ひとつ目は、ポリシーを中央リポジトリに集約する ことです。エージェントごとに Rego を散らばらせると、どのエージェントがどこまで触れるのかを誰も把握できなくなります。私はポリシーを一箇所にまとめることを強く推奨します。エージェントの識別子(input.agent.id)で分岐させ、権限の全体像が一枚で見渡せる状態を保ちます。
# 中央ポリシーで、エージェントごとの上限 Tier を宣言的に管理する
max_tier := {
"content-writer": 1, # 記事生成エージェントは隔離環境のみ
"monitor": 0, # 監視は読み取り専用
"deployer": 2, # デプロイ担当だけが本番書き込み可
}
deny[msg] if {
limit := max_tier[input.agent.id]
input.operation.tier > limit
msg := sprintf("agent %q is capped at tier %d", [input.agent.id, limit])
}
ふたつ目は、エージェントごとに独立した予算とレート制限を持たせる ことです。あるエージェントが暴走しても、他のエージェントや本番全体を巻き込まないためです。私は「1 エージェントあたり 1 時間の Tier 2 操作は最大 3 回」といった上限を設けています。これはコスト管理だけでなく、無限ループで承認キューが溢れる事故の防波堤にもなります。
みっつ目は、信頼度を運用実績で更新する ことです。無事故で一定回数の Tier 1 操作を積んだエージェントには、ごく狭い範囲でだけ Tier 2 の自動承認を許す——という段階的な緩和を、監査ログの実績に基づいて判断します。ただし自動昇格には必ず「巻き戻せること」を条件に付けます。逆操作 SQL が生成できない操作は、実績に関わらず自動承認の対象から外します。

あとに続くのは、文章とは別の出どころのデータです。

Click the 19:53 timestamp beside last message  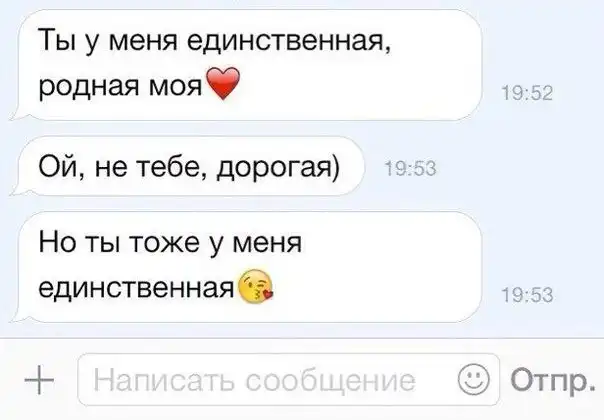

// 直近 30 日の監査ログから、そのエージェントの信頼度を算出する
async function trustScore ( agentId : string ) : Promise < number > {
const rows = await auditDb. query (
`SELECT status, COUNT(*) AS n FROM agent_audit_log
WHERE agent_id = $1 AND ts > now() - interval '30 days'
GROUP BY status` ,
[agentId],
);
const total = rows. reduce (( s , r ) => s + Number (r.n), 0 );
const incidents = rows
. filter (( r ) => r.status. startsWith ( 'blocked' ) || r.status === 'rejected' )

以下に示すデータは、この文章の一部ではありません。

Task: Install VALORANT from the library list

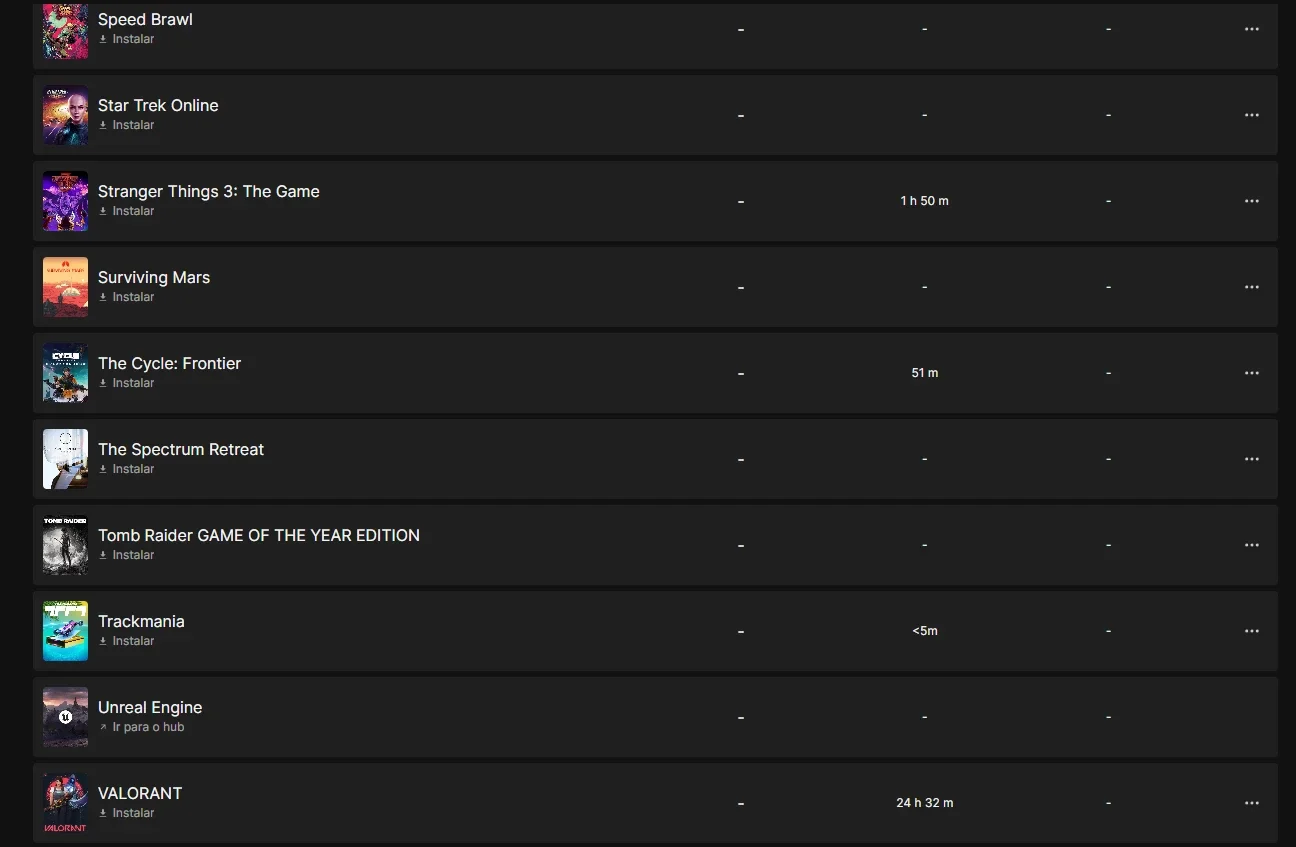Action: click(x=126, y=813)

. reduce (( s , r ) => s + Number (r.n), 0 );
if (total < 50 ) return 0 ; // 実績が浅いうちは昇格させない
return 1 - incidents / total; // 0〜1 のスコア
}
大切なのは、信頼度スコアを「自動承認の範囲を広げる根拠」に使いつつ、破壊的操作(Tier 3)の人間承認だけは絶対に外さないことです。効率化は Tier 1〜2 の摩擦を減らす方向にとどめ、本当に危険な操作の前には必ず人間が立つ——この線引きを崩さないことが、エージェントが増えても事故を起こさない運用の核だと考えています。
本番投入前のチェックリスト
私が新しいエージェントを本番投入する前に必ず通すチェックリストを共有します。
すべての書き込み経路が executeWithBoundary を通っているか(grep で executor: を検索)
Tier 分類が明示されていない操作がゼロか(classifyOperation のデフォルト Tier 3 に落ちていないか)
ドライランが失敗するときの挙動が「実行しない」になっているか(fail-closed)
監査ログの DB が別ロール・別ネットワーク経路になっているか
承認画面に「Before / After / 影響行数 / 逆操作 SQL」がすべて表示されているか
ポリシー(Rego)の単体テストがあり、CI で実行されているか
ロールバック手順が runbook に文書化され、訓練を 1 回以上実施したか
このうち「訓練を 1 回以上実施」は特に重要です。Permission Boundary が機能している前提で運用していると、いざロールバックしようとした時に手順を誰も覚えていない、という事態になります。私は四半期に 1 度、ステージング環境で「Tier 3 操作 → 承認 → ロールバック」を通しで訓練しています。
権限境界の設計は、面倒に見えて、実は事故ったときのストレスを劇的に減らします。冒頭で書いた 1,200 行誤更新のあと、もし監査ログと逆操作 SQL がなかったら、私は今この記事を落ち着いて書けていなかったと思います。次の AI エージェント機能を本番に出す前に、まず executeWithBoundary のスケルトンだけでも書いてみてください。たぶん 1 日で書けて、その後ずっとあなたのプロダクトを守ってくれます。